╭──

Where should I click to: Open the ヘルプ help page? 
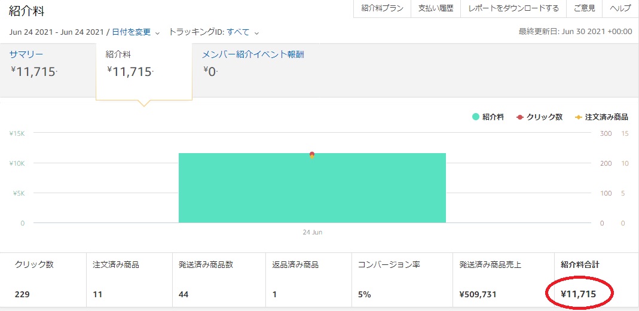click(620, 8)
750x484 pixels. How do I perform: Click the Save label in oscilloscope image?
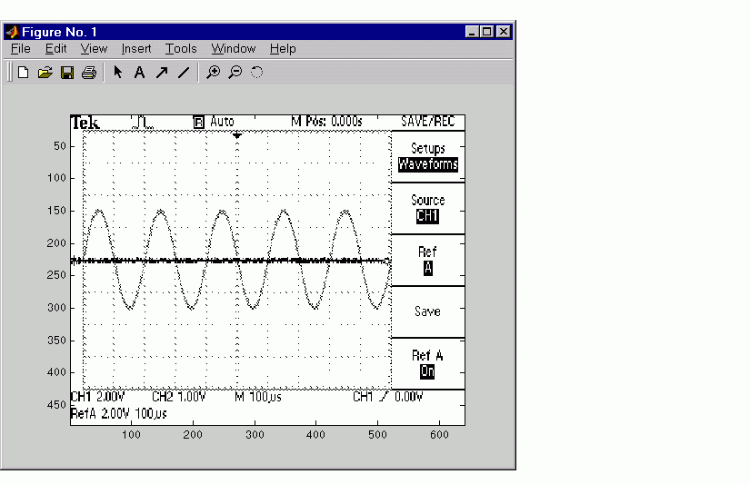coord(427,311)
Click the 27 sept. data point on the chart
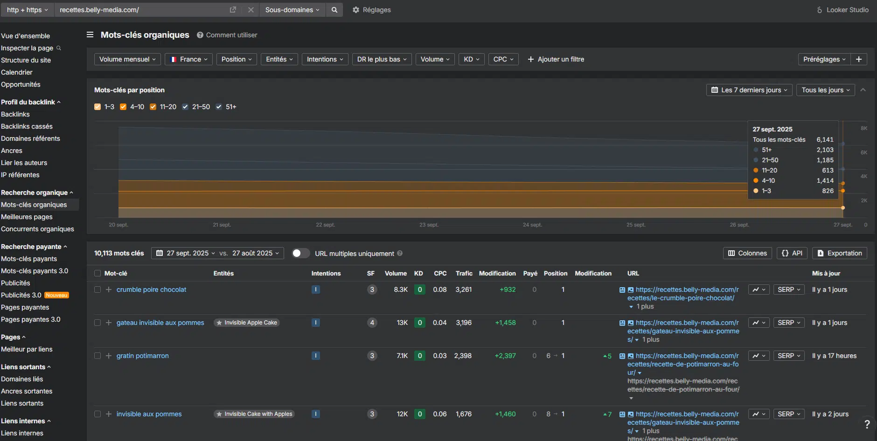 tap(842, 208)
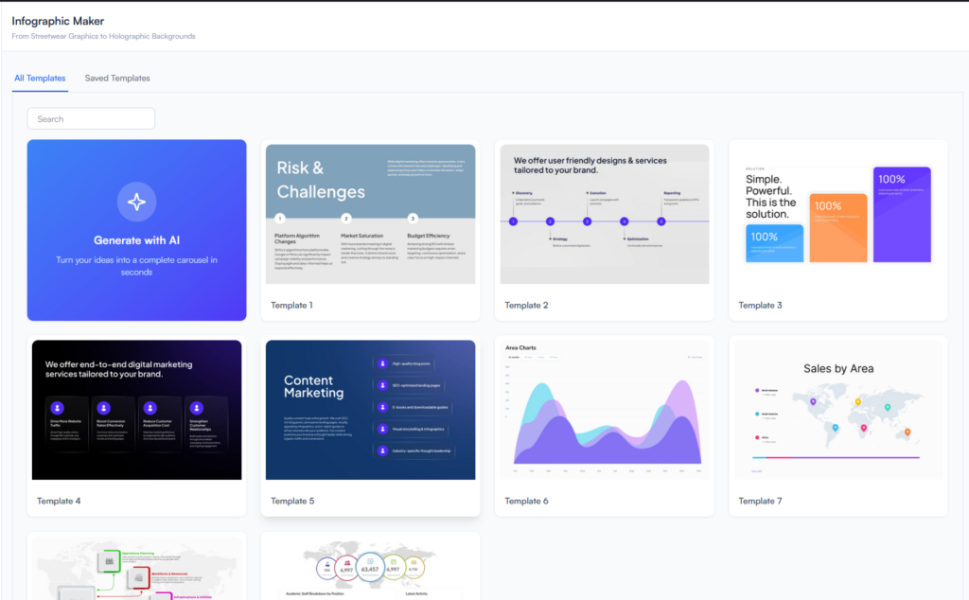Open the Content Marketing Template 5 thumbnail

pos(370,409)
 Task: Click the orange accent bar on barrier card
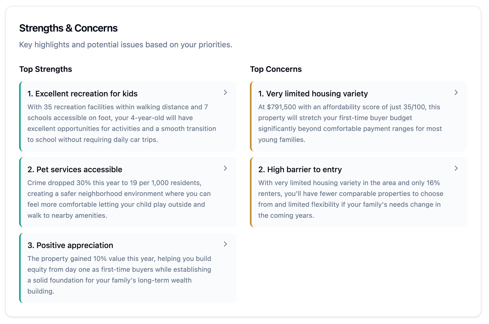251,192
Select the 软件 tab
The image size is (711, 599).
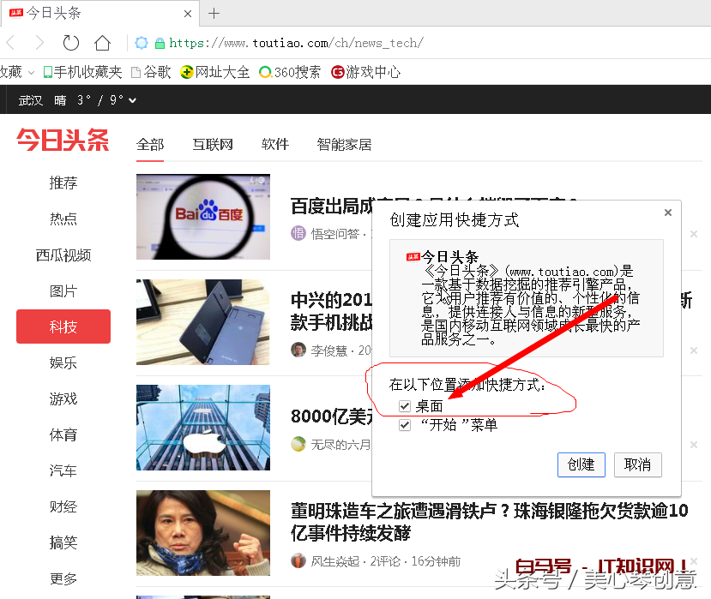pyautogui.click(x=275, y=145)
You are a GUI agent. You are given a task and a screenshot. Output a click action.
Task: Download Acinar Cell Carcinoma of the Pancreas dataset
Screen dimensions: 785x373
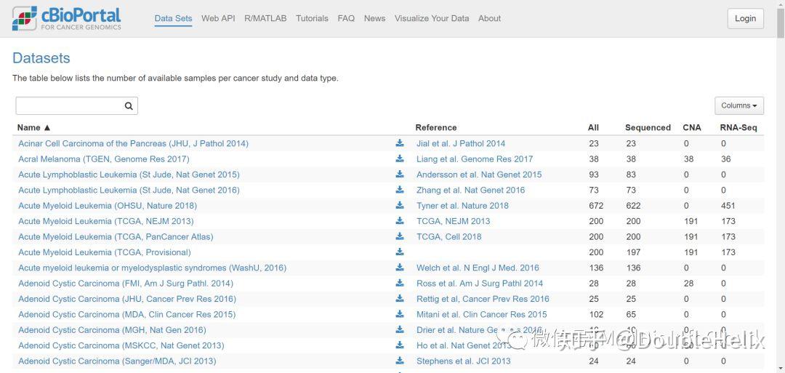(400, 143)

╰──

Your job is to copy each entry exactly as written; the pictures do not go in.

Where should I click to: Open the ヘルプ help page? 
click(620, 8)
750x484 pixels. How do I perform: Click the Save label in oscilloscope image?
coord(427,311)
Click the 27 sept. data point on the chart
 tap(842, 208)
Open the Content Marketing Template 5 thumbnail

pos(370,409)
 Task: Click the orange accent bar on barrier card
251,192
Select the 软件 tab
The image size is (711, 599).
pyautogui.click(x=275, y=145)
You are a GUI agent. You are given a task and a screenshot. Output a click action.
Task: Download Acinar Cell Carcinoma of the Pancreas dataset
Screen dimensions: 785x373
(400, 143)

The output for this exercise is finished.